Parsing JavaScript objects into Python dictionaries

These details have not been verified by PyPI

Project links

Homepage

Project description

Usage

chompjs can be used in web scrapping for turning JavaScript objects embedded in pages into valid Python dictionaries.

>>> import chompjs
>>> chompjs.parse_js_object('{"my_data": "test"}')
{u'my_data': u'test'}

Think of it as a more powerful json.loads. For example, it can handle JSON objects containing embedded methods by storing their code in a string:

>>> import chompjs
>>> js = """
... var myObj = {
...     myMethod: function(params) {
...         // ...
...     },
...     myValue: 100
... }
... """
>>> chompjs.parse_js_object(js, json_params={'strict': False})
{'myMethod': 'function(params) {\n        // ...\n    }', 'myValue': 100}

An example usage with scrapy:

import chompjs
import scrapy


class MySpider(scrapy.Spider):
    # ...

    def parse(self, response):
        script_css = 'script:contains("__NEXT_DATA__")::text'
        script_pattern = r'__NEXT_DATA__ = (.*);'
        # warning: for some pages you need to pass replace_entities=True
        # into re_first to have JSON escaped properly
        script_text = response.css(script_css).re_first(script_pattern)
        try:
            json_data = chompjs.parse_js_object(script_text)
        except ValueError:
            self.log('Failed to extract data from {}'.format(response.url))
            return

        # work on json_data

If the input string is not yet escaped and contains a lot of \\ characters, then unicode_escape=True argument might help to sanitize it:

>>> chompjs.parse_js_object('{\\\"a\\\": 12}', unicode_escape=True)
{u'a': 12}

jsonlines=True can be used to parse JSON Lines:

>>> chompjs.parse_js_object('[1,2]\n[2,3]\n[3,4]', jsonlines=True)
[[1, 2], [2, 3], [3, 4]]

By default chompjs tries to start with first { or [ character it founds, omitting the rest:

>>> chompjs.parse_js_object('<div>...</div><script>foo = [1, 2, 3];</script><div>...</div>')
[1, 2, 3]

json_params argument can be used to pass options to underlying json_loads, such as strict or object_hook:

>>> import decimal
>>> import chompjs
>>> chompjs.parse_js_object('[23.2]', json_params={'parse_float': decimal.Decimal})
[Decimal('23.2')]

Rationale

In web scraping data often is not present directly inside HTML, but instead provided as an embedded JavaScript object that is later used to initialize the page, for example:

<html>
<head>...</head>
<body>
...
<script type="text/javascript">window.__PRELOADED_STATE__={"foo": "bar"}</script>
...
</body>
</html>

Standard library function json.loads is usually sufficient to extract this data:

>>> # scrapy shell file:///tmp/test.html
>>> import json
>>> script_text = response.css('script:contains(__PRELOADED_STATE__)::text').re_first('__PRELOADED_STATE__=(.*)')
>>> json.loads(script_text)
{u'foo': u'bar'}

The problem is that not all valid JavaScript objects are also valid JSONs.
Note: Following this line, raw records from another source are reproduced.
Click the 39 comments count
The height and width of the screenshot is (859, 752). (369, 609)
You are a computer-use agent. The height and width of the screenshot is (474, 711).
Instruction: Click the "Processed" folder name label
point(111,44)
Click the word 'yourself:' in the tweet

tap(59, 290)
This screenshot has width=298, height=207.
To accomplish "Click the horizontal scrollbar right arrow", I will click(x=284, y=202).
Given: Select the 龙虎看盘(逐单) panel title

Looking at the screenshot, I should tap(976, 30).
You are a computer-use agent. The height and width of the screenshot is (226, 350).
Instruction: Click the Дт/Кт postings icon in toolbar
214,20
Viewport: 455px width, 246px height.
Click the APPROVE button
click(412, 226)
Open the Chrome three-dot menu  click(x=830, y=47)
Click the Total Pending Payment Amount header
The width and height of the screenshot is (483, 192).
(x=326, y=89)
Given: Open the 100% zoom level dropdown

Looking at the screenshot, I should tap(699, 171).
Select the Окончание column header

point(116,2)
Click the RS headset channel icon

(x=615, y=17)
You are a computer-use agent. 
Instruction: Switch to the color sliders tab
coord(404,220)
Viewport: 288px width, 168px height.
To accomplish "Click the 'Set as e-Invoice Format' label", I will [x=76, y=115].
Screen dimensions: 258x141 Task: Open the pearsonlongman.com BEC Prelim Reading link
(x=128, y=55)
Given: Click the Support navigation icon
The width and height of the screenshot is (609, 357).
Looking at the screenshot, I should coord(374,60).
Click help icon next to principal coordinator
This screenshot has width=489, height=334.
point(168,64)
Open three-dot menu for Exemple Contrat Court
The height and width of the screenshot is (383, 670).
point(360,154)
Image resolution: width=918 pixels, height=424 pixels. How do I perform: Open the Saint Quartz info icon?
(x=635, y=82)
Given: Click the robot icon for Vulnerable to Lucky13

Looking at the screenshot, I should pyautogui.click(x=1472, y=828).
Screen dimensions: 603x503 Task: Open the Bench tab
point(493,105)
For example all those strings are valid JavaScript objects but not valid JSONs:

"{'a': 'b'}" is not a valid JSON because it uses ' character to quote
'{a: "b"}'is not a valid JSON because property name is not quoted at all
'{"a": [1, 2, 3,]}' is not a valid JSON because there is an extra , character at the end of the array
'{"a": .99}' is not a valid JSON because float value lacks a leading 0

As a result, json.loads fail to extract any of those:

>>> json.loads("{'a': 'b'}")
Traceback (most recent call last):
  File "<console>", line 1, in <module>
  File "/usr/lib/python2.7/json/__init__.py", line 339, in loads
    return _default_decoder.decode(s)
  File "/usr/lib/python2.7/json/decoder.py", line 364, in decode
    obj, end = self.raw_decode(s, idx=_w(s, 0).end())
  File "/usr/lib/python2.7/json/decoder.py", line 380, in raw_decode
    obj, end = self.scan_once(s, idx)
ValueError: Expecting property name: line 1 column 2 (char 1)
>>> json.loads('{a: "b"}')
Traceback (most recent call last):
  File "<console>", line 1, in <module>
  File "/usr/lib/python2.7/json/__init__.py", line 339, in loads
    return _default_decoder.decode(s)
  File "/usr/lib/python2.7/json/decoder.py", line 364, in decode
    obj, end = self.raw_decode(s, idx=_w(s, 0).end())
  File "/usr/lib/python2.7/json/decoder.py", line 380, in raw_decode
    obj, end = self.scan_once(s, idx)
ValueError: Expecting property name: line 1 column 2 (char 1)
>>> json.loads('{"a": [1, 2, 3,]}')
Traceback (most recent call last):
  File "<console>", line 1, in <module>
  File "/usr/lib/python2.7/json/__init__.py", line 339, in loads
    return _default_decoder.decode(s)
  File "/usr/lib/python2.7/json/decoder.py", line 364, in decode
    obj, end = self.raw_decode(s, idx=_w(s, 0).end())
  File "/usr/lib/python2.7/json/decoder.py", line 382, in raw_decode
    raise ValueError("No JSON object could be decoded")
ValueError: No JSON object could be decoded
>>> json.loads('{"a": .99}')
Traceback (most recent call last):
  File "<stdin>", line 1, in <module>
  File "/usr/lib/python3.7/json/__init__.py", line 348, in loads
    return _default_decoder.decode(s)
  File "/usr/lib/python3.7/json/decoder.py", line 337, in decode
    obj, end = self.raw_decode(s, idx=_w(s, 0).end())
  File "/usr/lib/python3.7/json/decoder.py", line 355, in raw_decode
    raise JSONDecodeError("Expecting value", s, err.value) from None
json.decoder.JSONDecodeError: Expecting value: line 1 column 7 (char 6)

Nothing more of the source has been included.